Two strategies are essential for closing the gap: diversifying program offerings and personalizing customer engagement. These approaches move beyond conventional opt-in frameworks to incorporate opt-out designs that open up more choices for customers, substantially expand participation and impact, and do so without downside for customers.
Two highly effective opt-out programs include device-controlled and behavioral demand response (BDR) programs. Wider reaching, device-enabled opt-out programs activate only during critical moments — triggering events just a few times per season during severe grid stress or making tiny, targeted adjustments to DERs precisely when the grid needs them most. Most importantly, these programs offer customers an accessible, low-commitment entry point for participation and engagement.
Opt-out, device-native programs ensure broader access to grid flexibility programs while maintaining customer choice, create flexibility with customer segments beyond early energy technology adopters, and act as an entry point to more traditional, opt-in demand response programs where customers can take advantage of available incentives.

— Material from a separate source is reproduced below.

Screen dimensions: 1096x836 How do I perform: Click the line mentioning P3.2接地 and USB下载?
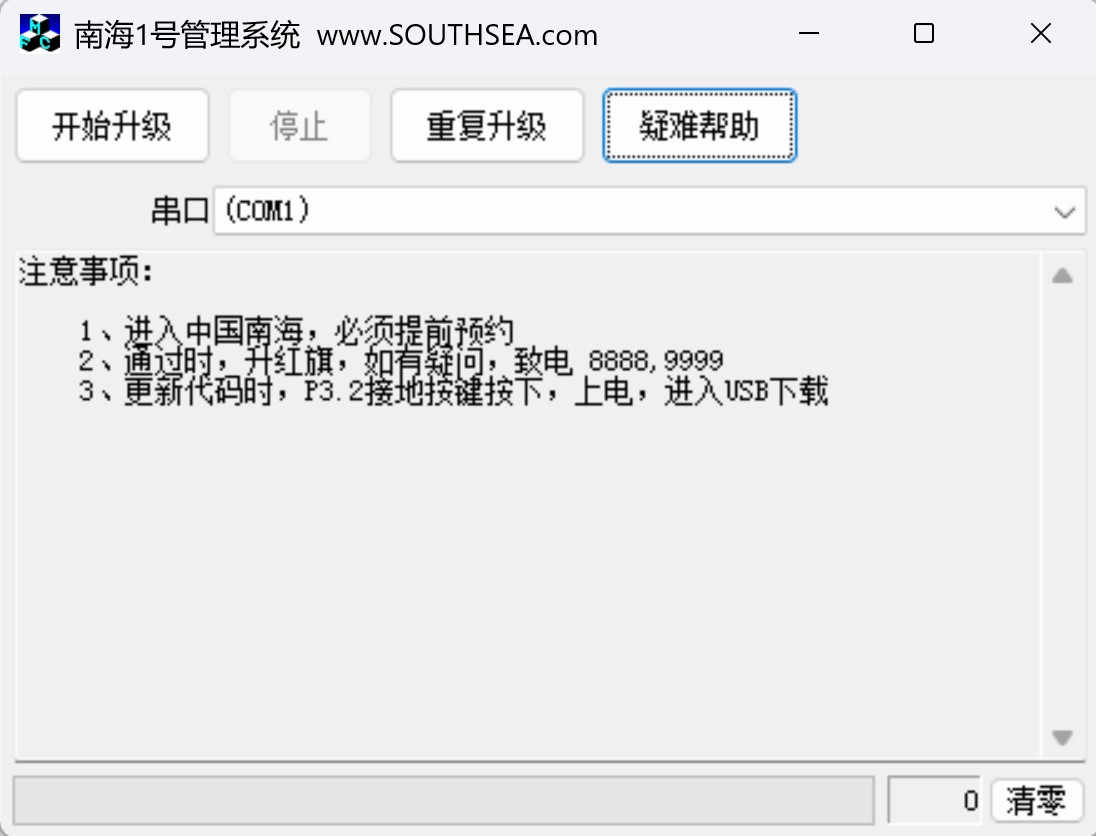[x=453, y=391]
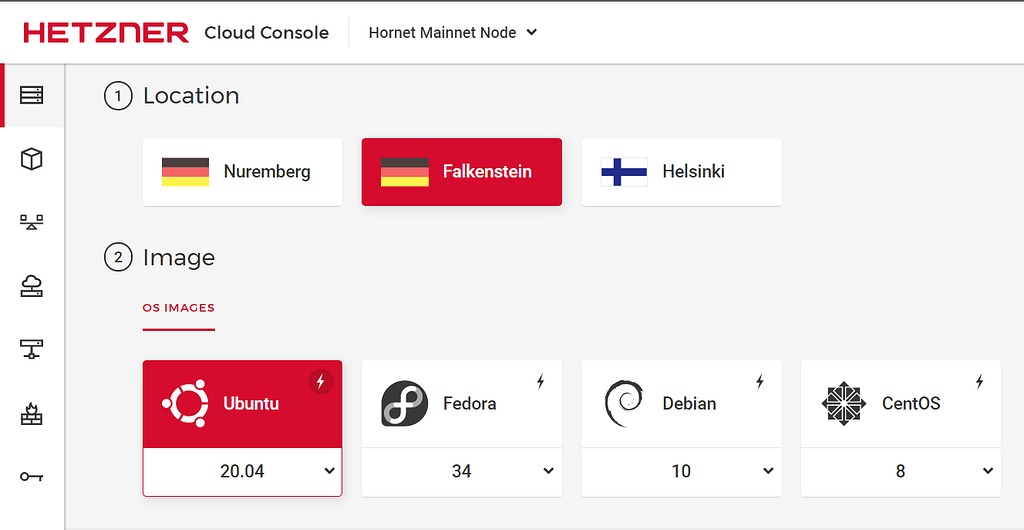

On the other hand, opt-in BDR programs offer universal accessibility without requiring any devices — customers simply receive notifications to reduce usage during peak events and earn incentives for their participation. This low-barrier approach is particularly valuable for reaching underserved communities, including low-to-moderate income customers and multi-family housing residents who may lack access to smart devices, while still delivering meaningful load reduction at scale.
These different flavors of opt-out device-enabled and behavioral programs provide a way for energy providers to increase flexibility capacity right now via their customers – –also while serving as a distributed safety valve, relieving pressure on the system during emergencies, preserving customer comfort and control, and preserving affordability.
This is resilience redefined. We are not just building new supply resources (though that certainly has its place), but optimizing our existing resources in a new way to unlock intelligent, dynamic, predictable grid flexibility that can meet increasingly unpredictable conditions. By rethinking how we use what’s already available, we can build a path to reliability that is more affordable, more equitable and more sustainable.
The path forward
The U.S. grid is clearly at a crossroads. If we stick with only the “build more” playbook, we risk overspending, overbuilding, and still arriving at the finish line too late. If we embrace demand-side flexibility as a critical part of a redefined vision of resilience, we can build a grid that adapts quickly and cost-effectively today and in the future.
That means:
- Designing coordinated demand-side programs that work together, rather than in isolation.
- Expanding participation through opt-out, behavioral and device-native enrollment.
- Treating households, business and their DERs as frontline grid resources.
- Reshaping the demand curve with a flexible demand stack to deliver on today’s grid needs.
Resilience is about coordination and optimization, not just construction. By stacking demand-side programs and resources into a unified strategy, supported by grid-edge technologies like DERMS, utilities can deliver the safe, affordable, reliable power with tools already in our homes and businesses.